◆ **REQUIRED WORK**:
From the first line of the data below, copy each line up to the one containing "[Filippo Angeloni] (482, 1631)", and include that line too.

Collected data entries
* * * * * * * * *

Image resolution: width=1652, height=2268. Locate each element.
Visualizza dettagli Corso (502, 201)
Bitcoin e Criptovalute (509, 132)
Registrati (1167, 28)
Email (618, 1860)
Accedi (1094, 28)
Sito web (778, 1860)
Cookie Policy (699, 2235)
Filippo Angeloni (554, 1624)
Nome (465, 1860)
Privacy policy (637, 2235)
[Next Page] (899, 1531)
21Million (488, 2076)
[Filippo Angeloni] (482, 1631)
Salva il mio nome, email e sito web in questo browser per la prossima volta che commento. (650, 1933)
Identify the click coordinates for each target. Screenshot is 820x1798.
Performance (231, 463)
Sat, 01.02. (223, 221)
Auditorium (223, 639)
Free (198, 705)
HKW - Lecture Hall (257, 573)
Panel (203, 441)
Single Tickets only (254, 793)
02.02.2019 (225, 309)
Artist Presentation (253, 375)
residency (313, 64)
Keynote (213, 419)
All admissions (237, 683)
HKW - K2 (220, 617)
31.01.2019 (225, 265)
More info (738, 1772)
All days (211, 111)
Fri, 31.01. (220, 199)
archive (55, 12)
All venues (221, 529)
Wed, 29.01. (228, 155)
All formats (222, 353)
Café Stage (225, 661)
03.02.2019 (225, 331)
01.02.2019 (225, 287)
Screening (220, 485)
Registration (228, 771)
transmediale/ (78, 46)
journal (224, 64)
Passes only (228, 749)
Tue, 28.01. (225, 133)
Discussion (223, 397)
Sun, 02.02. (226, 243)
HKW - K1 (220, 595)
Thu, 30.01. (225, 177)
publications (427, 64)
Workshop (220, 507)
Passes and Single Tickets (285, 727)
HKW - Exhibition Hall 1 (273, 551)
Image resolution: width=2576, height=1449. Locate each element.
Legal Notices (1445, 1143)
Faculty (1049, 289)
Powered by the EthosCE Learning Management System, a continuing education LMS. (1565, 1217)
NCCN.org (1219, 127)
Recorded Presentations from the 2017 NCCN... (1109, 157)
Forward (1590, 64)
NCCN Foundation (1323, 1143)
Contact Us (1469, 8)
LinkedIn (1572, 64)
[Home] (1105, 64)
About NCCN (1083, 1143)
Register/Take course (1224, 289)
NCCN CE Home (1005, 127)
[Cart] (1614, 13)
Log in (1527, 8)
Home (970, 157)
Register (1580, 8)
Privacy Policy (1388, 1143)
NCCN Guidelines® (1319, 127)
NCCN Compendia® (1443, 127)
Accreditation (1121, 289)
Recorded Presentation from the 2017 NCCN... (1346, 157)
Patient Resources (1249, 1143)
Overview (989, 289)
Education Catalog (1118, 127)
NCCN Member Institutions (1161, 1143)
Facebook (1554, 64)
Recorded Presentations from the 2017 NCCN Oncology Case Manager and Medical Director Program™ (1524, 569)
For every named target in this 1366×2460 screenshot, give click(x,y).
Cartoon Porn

* * * * * * * * *

◆ **ANSWER SPACE**:
Image resolution: width=1652, height=2268. Locate each element.
Visualizza dettagli Corso (502, 201)
Bitcoin e Criptovalute (509, 132)
Registrati (1167, 28)
Email (618, 1860)
Accedi (1094, 28)
Sito web (778, 1860)
Cookie Policy (699, 2235)
Filippo Angeloni (554, 1624)
Nome (465, 1860)
Privacy policy (637, 2235)
[Next Page] (899, 1531)
21Million (488, 2076)
[Filippo Angeloni] (482, 1631)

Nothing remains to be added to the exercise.